Letta gewinnt Vertrauensfrage – Chaos vorerst abgewendet

Italiens Regierungschef wirbt heute in beiden Kammern des italienischen Parlaments um Vertrauen. Entscheidend war die Abstimmung im Senat, bei der Premier Enrico Letta auf die Stimmen der Berlusconi-Partei PDL angewiesen war. Aufgrund von Berlusconis Verurteilung wegen Steuerbetrugs drohte ihm im Senat ein Ausschlussverfahren. Daher versuchte er zuletzt mit der Drohung von Neuwahlen zu taktieren. Nachdem kurz vor der Wahl Berlusconi nun doch überraschend für eine Zustimmung Lettas warb, konnte dieser die Vertrauensfrage mit klarer Mehrheit gewinnen. Damit konnten die Regierungsparteien das befürchtete politische Chaos in Italien vorerst abwenden.
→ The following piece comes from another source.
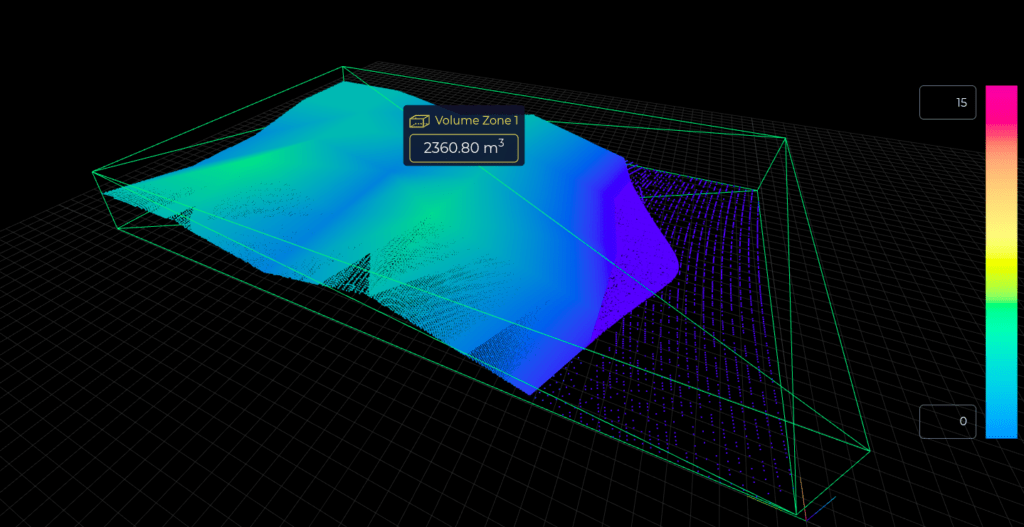Click the maximum scale field showing 15
The image size is (1024, 527).
(x=947, y=102)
Vorerst. Denn nun stellt sich die Frage, wie handlungsfähig die zerstrittene Regierung ist, vor allem mit einer in sich gespaltenen PDL. Notwendige Strukturreformen müssen angegangen werden und der nächste große Stolperstein steht bereits in wenigen Wochen an: Der Haushaltsentwurf 2014 soll bis Mitte Oktober verabschiedet werden. Die anhaltenden Querelen schmecken vielen Investoren nicht. Die Kapitalmärkte quittierten die Unsicherheit zum Wochenbeginn recht eindeutig. Die Renditen auf zehnjährige Staatsanleihen stiegen zwischenzeitlich auf mehr als 4,4 Prozent und lagen damit zeitweise höher als beim krisengeschüttelten Spanien.